[Data items]
____________

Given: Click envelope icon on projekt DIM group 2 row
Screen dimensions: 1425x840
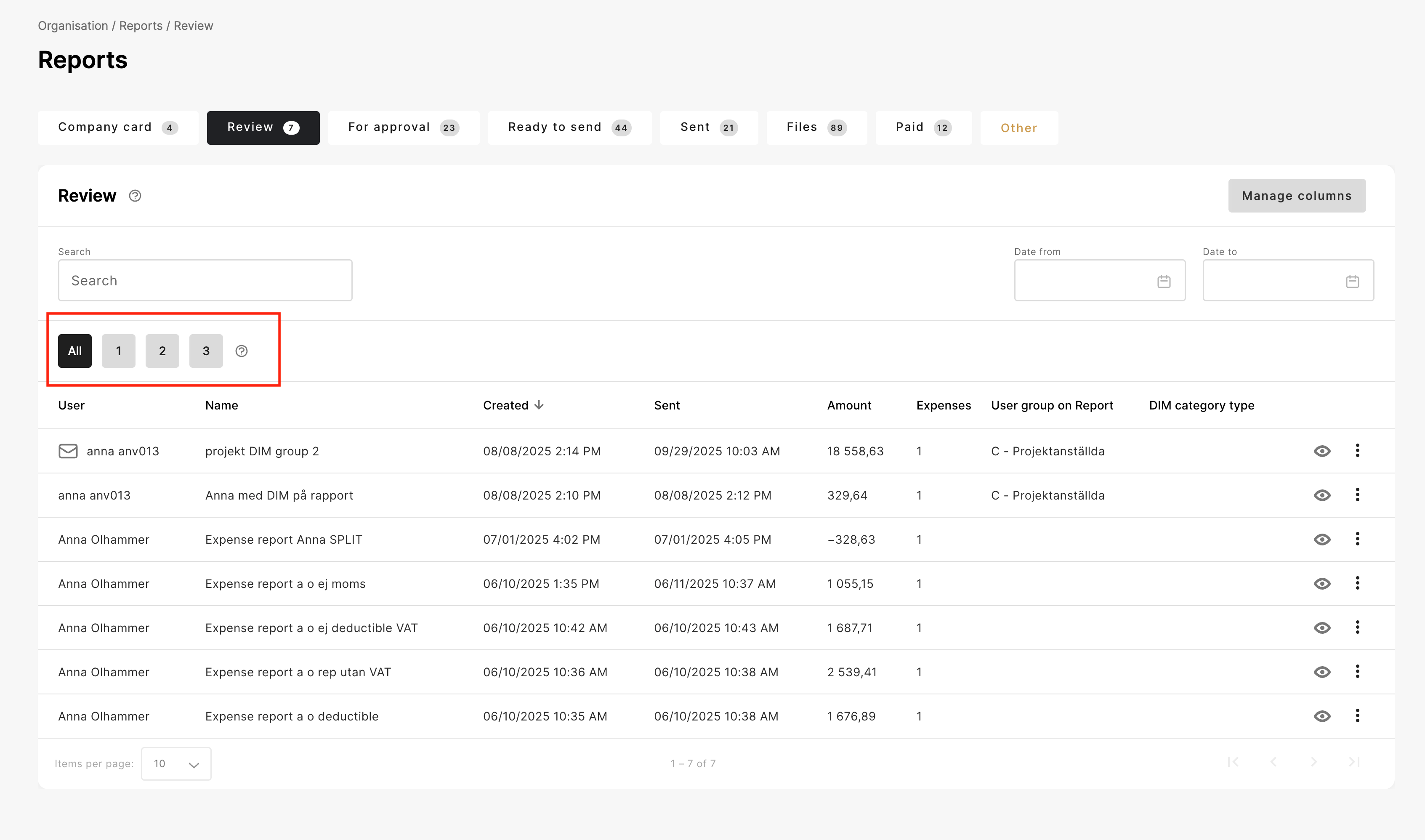Looking at the screenshot, I should coord(68,451).
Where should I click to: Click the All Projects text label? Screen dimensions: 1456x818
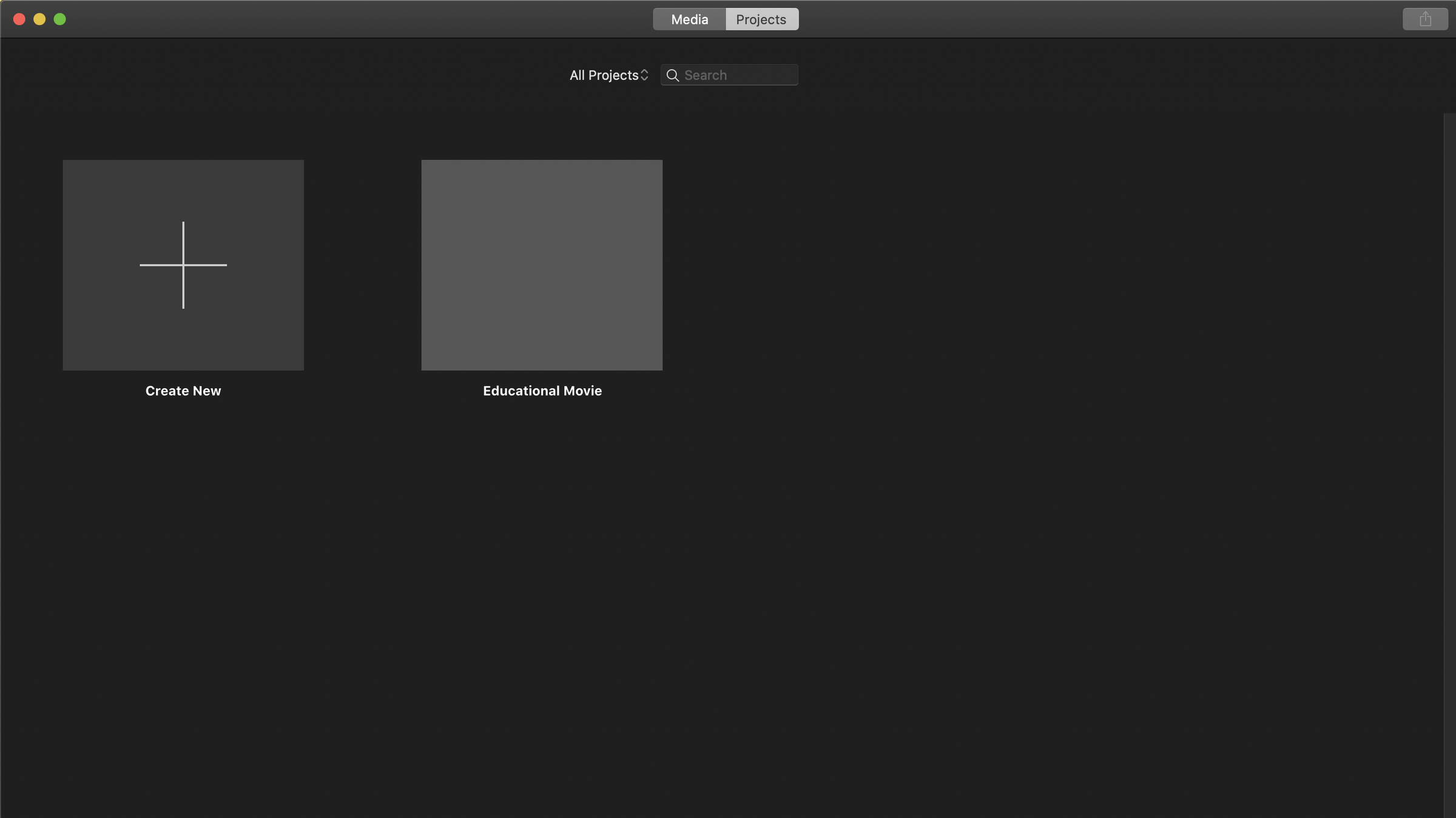coord(604,75)
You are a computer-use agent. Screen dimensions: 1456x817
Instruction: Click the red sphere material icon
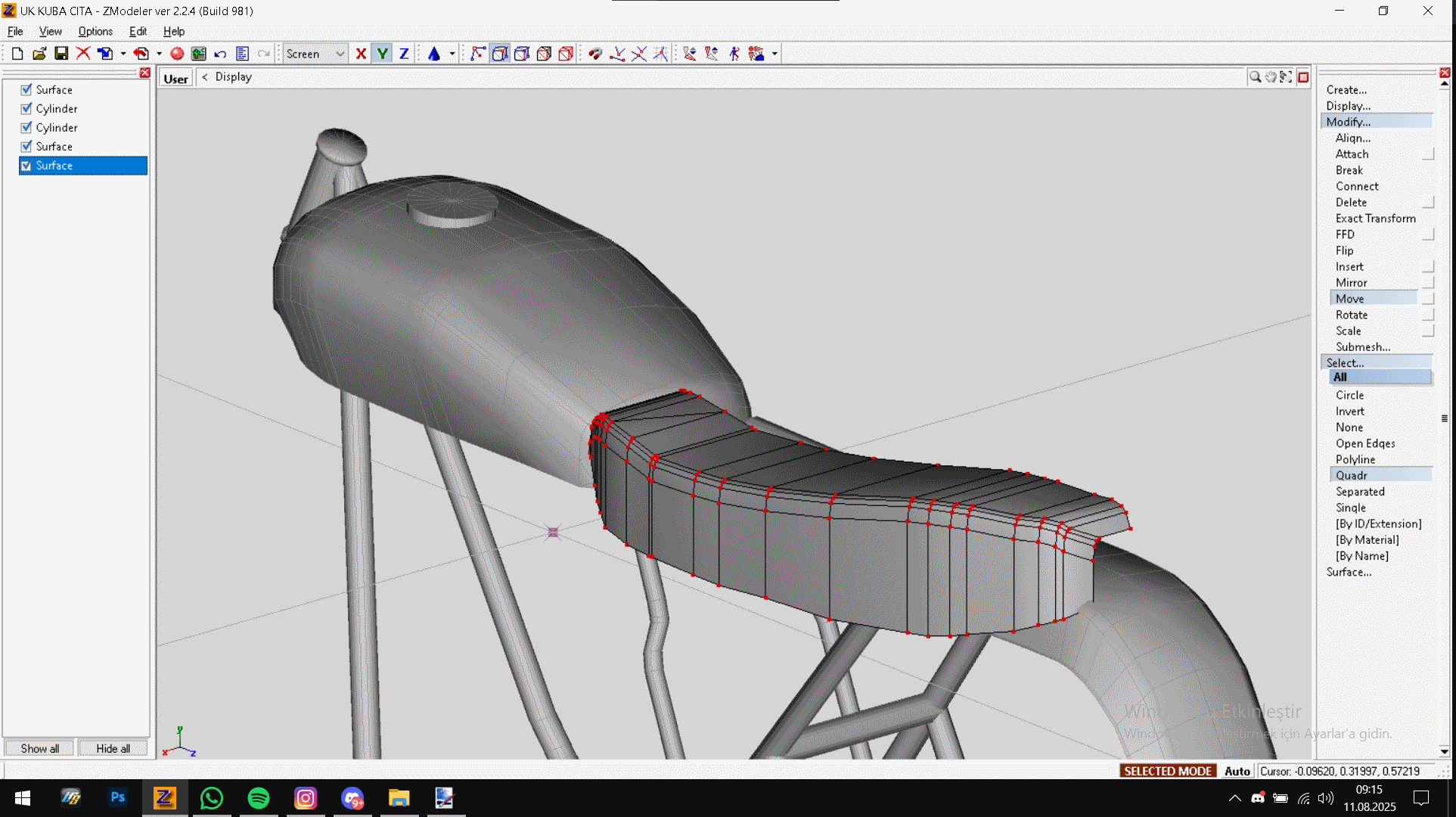pyautogui.click(x=177, y=54)
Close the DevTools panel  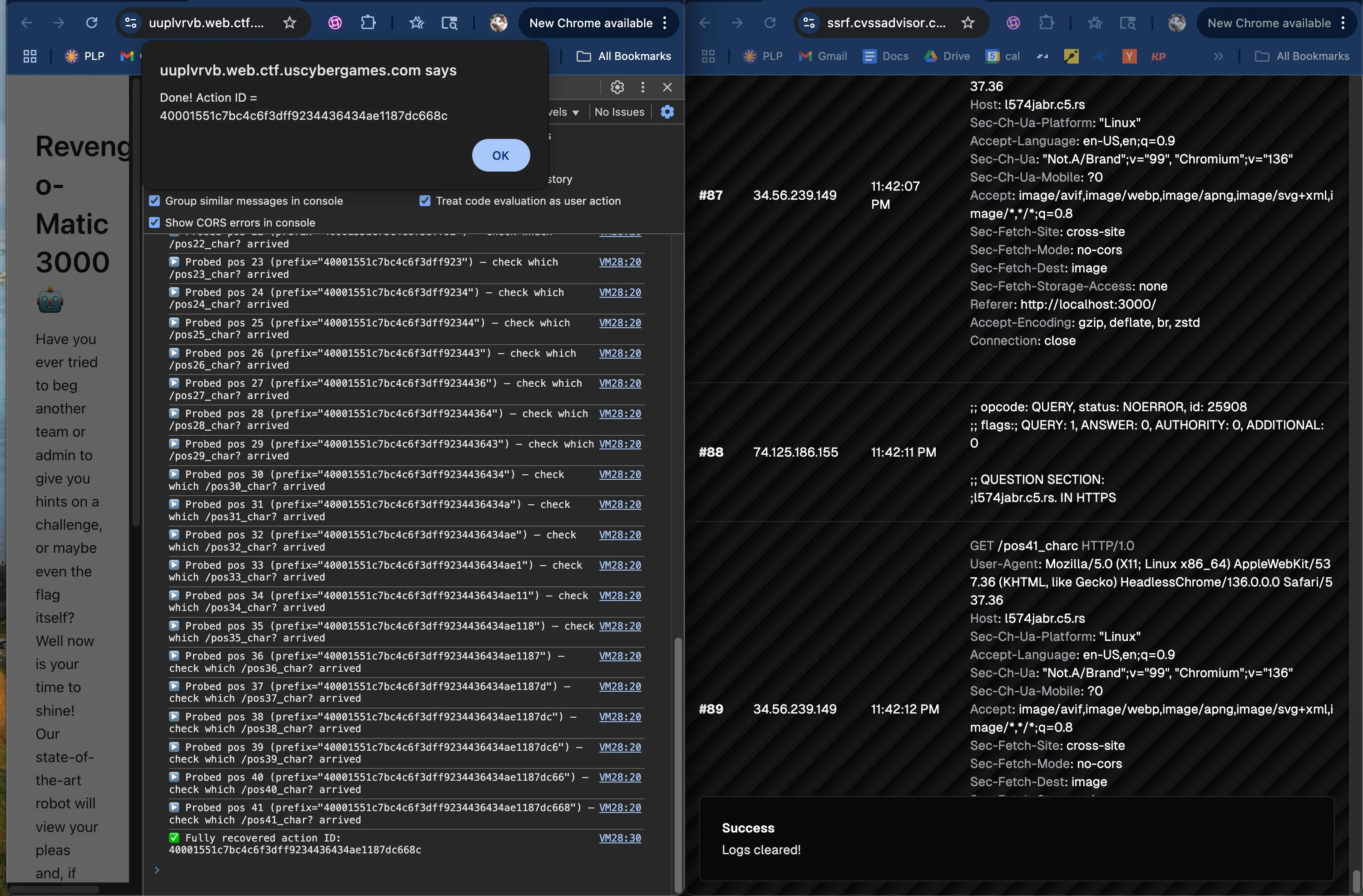coord(667,87)
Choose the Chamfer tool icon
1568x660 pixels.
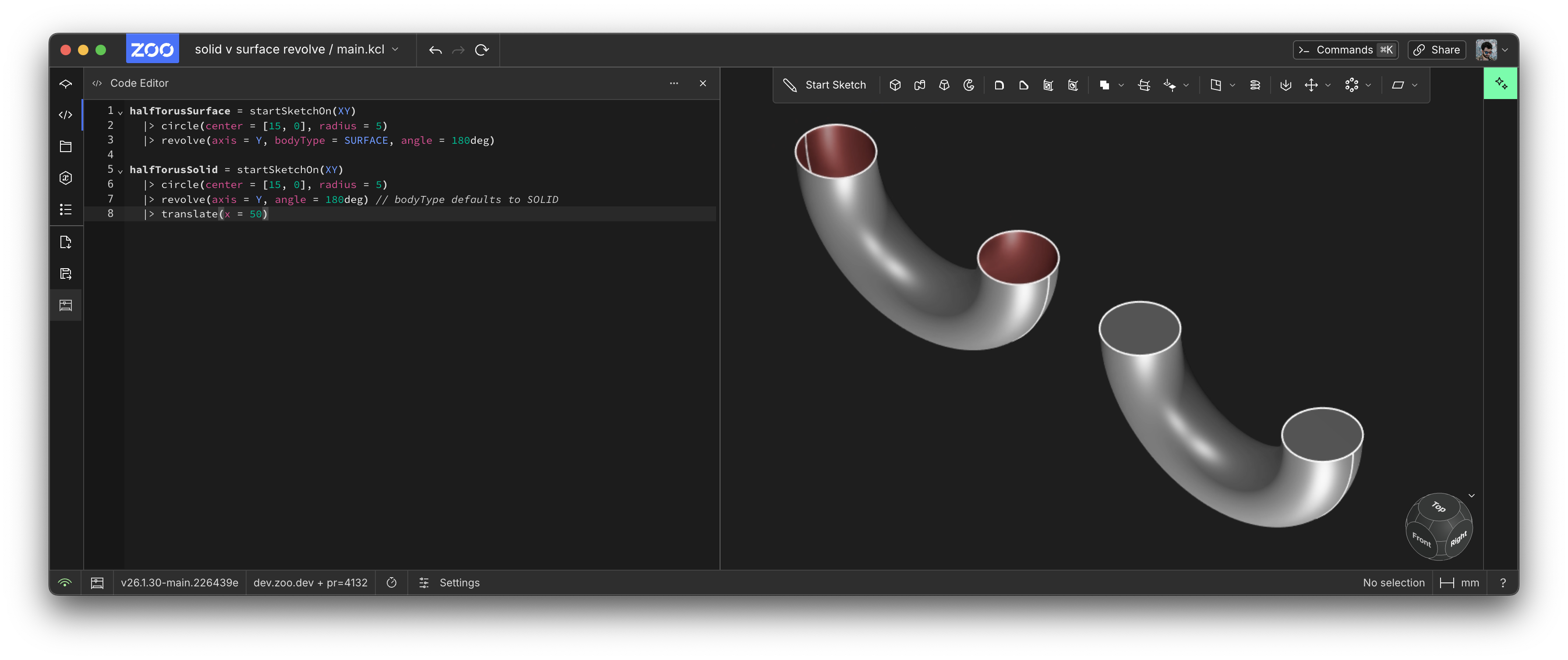point(1024,85)
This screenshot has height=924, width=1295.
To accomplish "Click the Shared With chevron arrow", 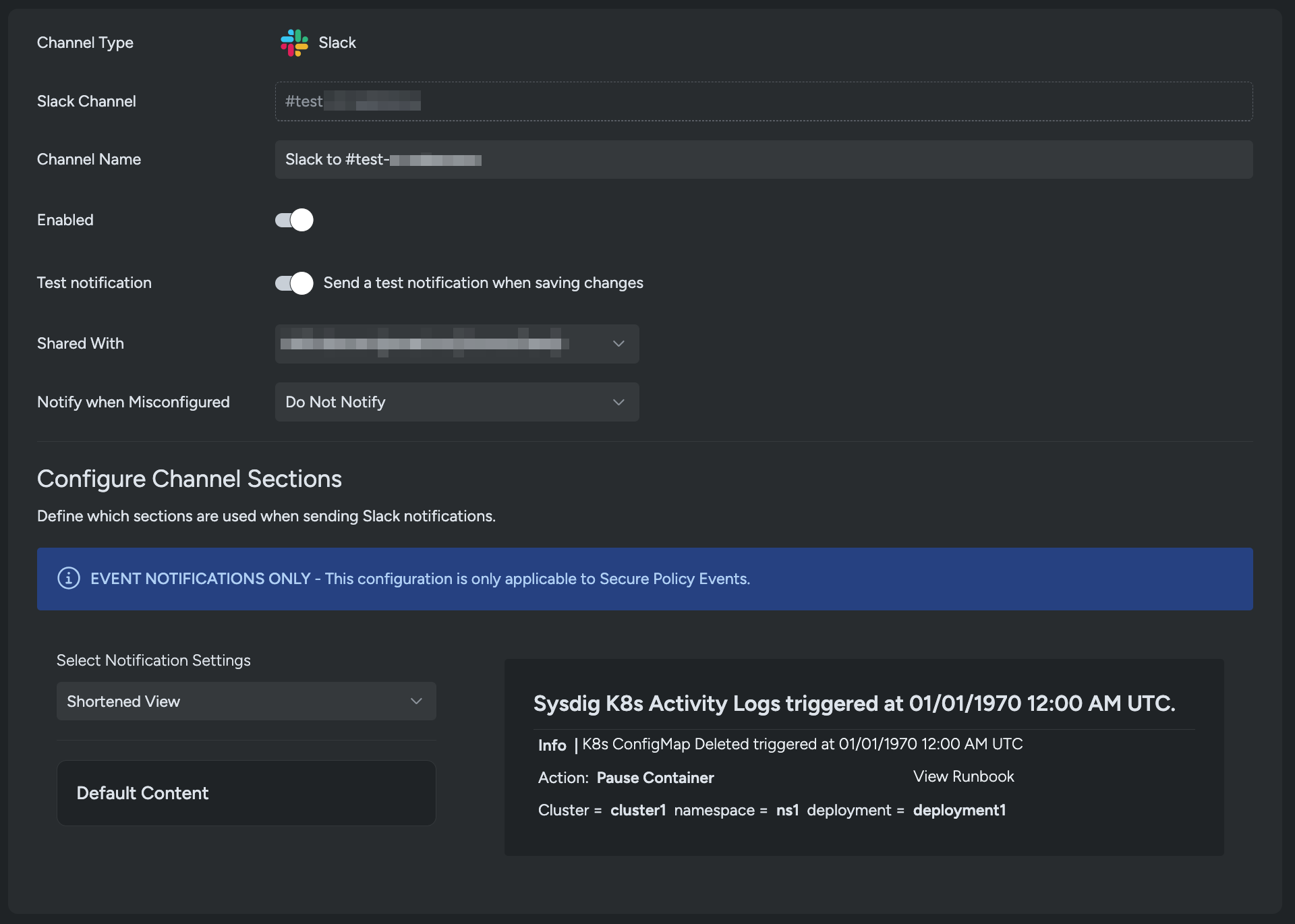I will (x=618, y=344).
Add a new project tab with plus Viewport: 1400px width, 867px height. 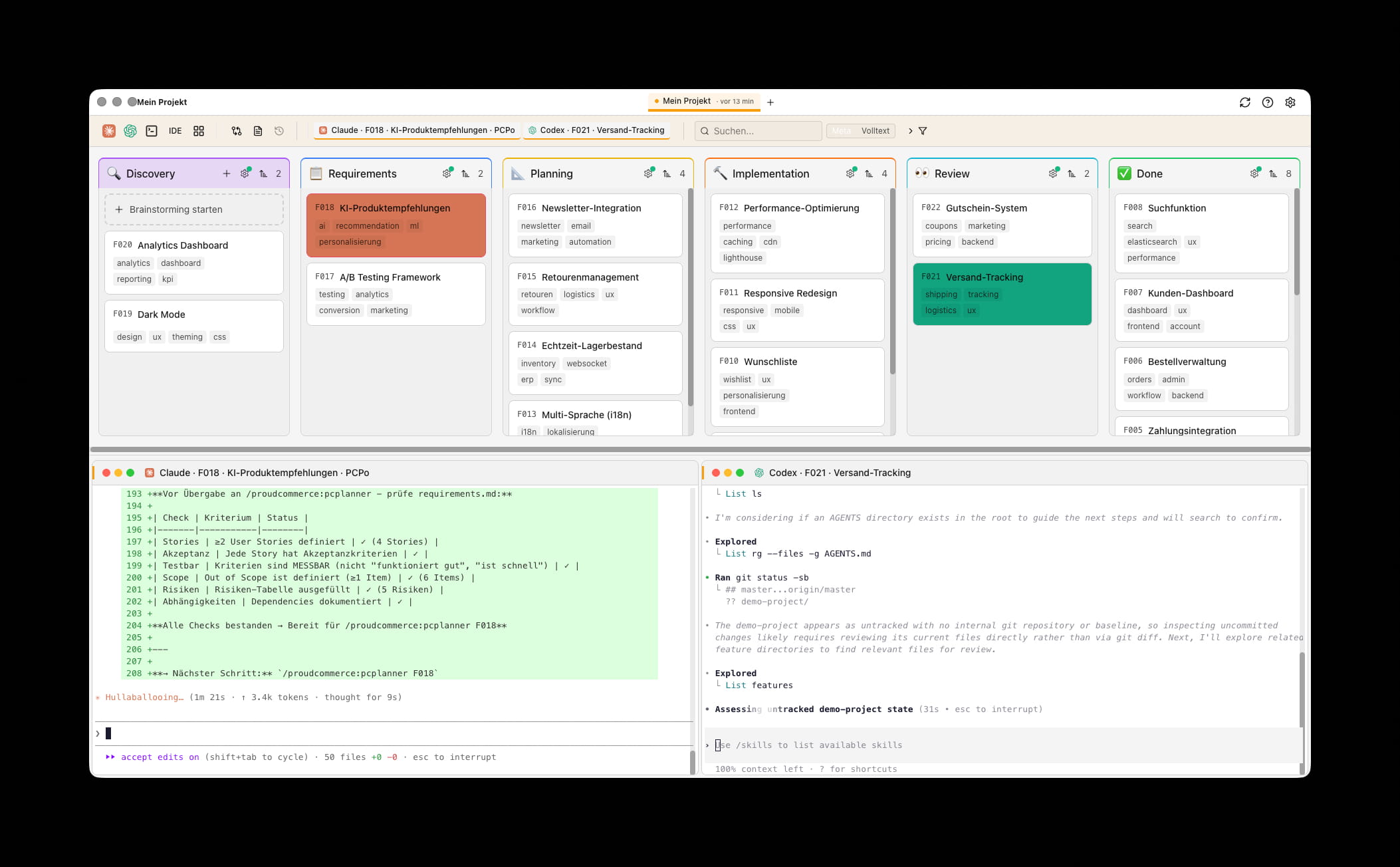coord(770,102)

____________

§ What the task requires:
Reproduce the records word for word, please, from their first line up to and including the line that contains "You are a computer-use", but no pictures.

§ Exercise result:
Given: Click envelope icon on projekt DIM group 2 row
Screen dimensions: 1425x840
Looking at the screenshot, I should coord(68,451).
Where should I click to: Click the All Projects text label? Screen dimensions: 1456x818
coord(604,75)
You are a computer-use agent. Screen dimensions: 1456x817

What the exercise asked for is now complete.